[Stored records]

◆ ◆ ◆ ◆

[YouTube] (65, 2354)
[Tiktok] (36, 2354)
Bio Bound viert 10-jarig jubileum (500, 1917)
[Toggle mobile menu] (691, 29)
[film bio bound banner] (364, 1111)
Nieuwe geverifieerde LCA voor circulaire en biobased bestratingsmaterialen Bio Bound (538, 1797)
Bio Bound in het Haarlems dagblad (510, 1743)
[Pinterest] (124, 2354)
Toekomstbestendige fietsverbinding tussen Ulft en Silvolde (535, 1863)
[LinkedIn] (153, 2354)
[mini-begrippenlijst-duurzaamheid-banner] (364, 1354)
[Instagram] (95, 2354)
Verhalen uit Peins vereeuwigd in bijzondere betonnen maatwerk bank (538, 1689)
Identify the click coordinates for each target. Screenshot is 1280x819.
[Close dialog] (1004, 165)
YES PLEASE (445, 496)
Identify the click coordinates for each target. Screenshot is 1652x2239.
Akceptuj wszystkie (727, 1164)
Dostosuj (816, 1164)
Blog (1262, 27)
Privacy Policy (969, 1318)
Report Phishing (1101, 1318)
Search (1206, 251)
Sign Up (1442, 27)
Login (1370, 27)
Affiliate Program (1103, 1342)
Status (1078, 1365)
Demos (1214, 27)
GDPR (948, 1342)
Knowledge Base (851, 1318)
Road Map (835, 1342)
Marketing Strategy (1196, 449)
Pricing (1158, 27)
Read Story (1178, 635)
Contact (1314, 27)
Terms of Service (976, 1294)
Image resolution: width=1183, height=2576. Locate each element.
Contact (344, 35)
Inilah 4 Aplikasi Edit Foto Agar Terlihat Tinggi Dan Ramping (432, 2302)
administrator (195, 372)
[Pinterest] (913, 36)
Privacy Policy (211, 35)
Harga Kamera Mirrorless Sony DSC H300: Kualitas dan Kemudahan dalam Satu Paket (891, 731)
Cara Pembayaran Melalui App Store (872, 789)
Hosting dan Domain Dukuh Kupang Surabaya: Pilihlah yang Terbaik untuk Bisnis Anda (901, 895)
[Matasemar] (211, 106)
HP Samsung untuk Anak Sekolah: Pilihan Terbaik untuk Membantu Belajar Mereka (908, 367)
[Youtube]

◆ ◆ ◆ ◆

▸ Work request
Restate each of the records exactly, leaving nothing out.

▸ Exercise response
[YouTube] (65, 2354)
[Tiktok] (36, 2354)
Bio Bound viert 10-jarig jubileum (500, 1917)
[Toggle mobile menu] (691, 29)
[film bio bound banner] (364, 1111)
Nieuwe geverifieerde LCA voor circulaire en biobased bestratingsmaterialen Bio Bound (538, 1797)
Bio Bound in het Haarlems dagblad (510, 1743)
[Pinterest] (124, 2354)
Toekomstbestendige fietsverbinding tussen Ulft en Silvolde (535, 1863)
[LinkedIn] (153, 2354)
[mini-begrippenlijst-duurzaamheid-banner] (364, 1354)
[Instagram] (95, 2354)
Verhalen uit Peins vereeuwigd in bijzondere betonnen maatwerk bank (538, 1689)
Identify the click coordinates for each target. Screenshot is 1280x819.
[Close dialog] (1004, 165)
YES PLEASE (445, 496)
Identify the click coordinates for each target. Screenshot is 1652x2239.
Akceptuj wszystkie (727, 1164)
Dostosuj (816, 1164)
Blog (1262, 27)
Privacy Policy (969, 1318)
Report Phishing (1101, 1318)
Search (1206, 251)
Sign Up (1442, 27)
Login (1370, 27)
Affiliate Program (1103, 1342)
Status (1078, 1365)
Demos (1214, 27)
GDPR (948, 1342)
Knowledge Base (851, 1318)
Road Map (835, 1342)
Marketing Strategy (1196, 449)
Pricing (1158, 27)
Read Story (1178, 635)
Contact (1314, 27)
Terms of Service (976, 1294)
Image resolution: width=1183, height=2576. Locate each element.
Contact (344, 35)
Inilah 4 Aplikasi Edit Foto Agar Terlihat Tinggi Dan Ramping (432, 2302)
administrator (195, 372)
[Pinterest] (913, 36)
Privacy Policy (211, 35)
Harga Kamera Mirrorless Sony DSC H300: Kualitas dan Kemudahan dalam Satu Paket (891, 731)
Cara Pembayaran Melalui App Store (872, 789)
Hosting dan Domain Dukuh Kupang Surabaya: Pilihlah yang Terbaik untuk Bisnis Anda (901, 895)
[Matasemar] (211, 106)
HP Samsung untuk Anak Sekolah: Pilihan Terbaik untuk Membantu Belajar Mereka (908, 367)
[Youtube]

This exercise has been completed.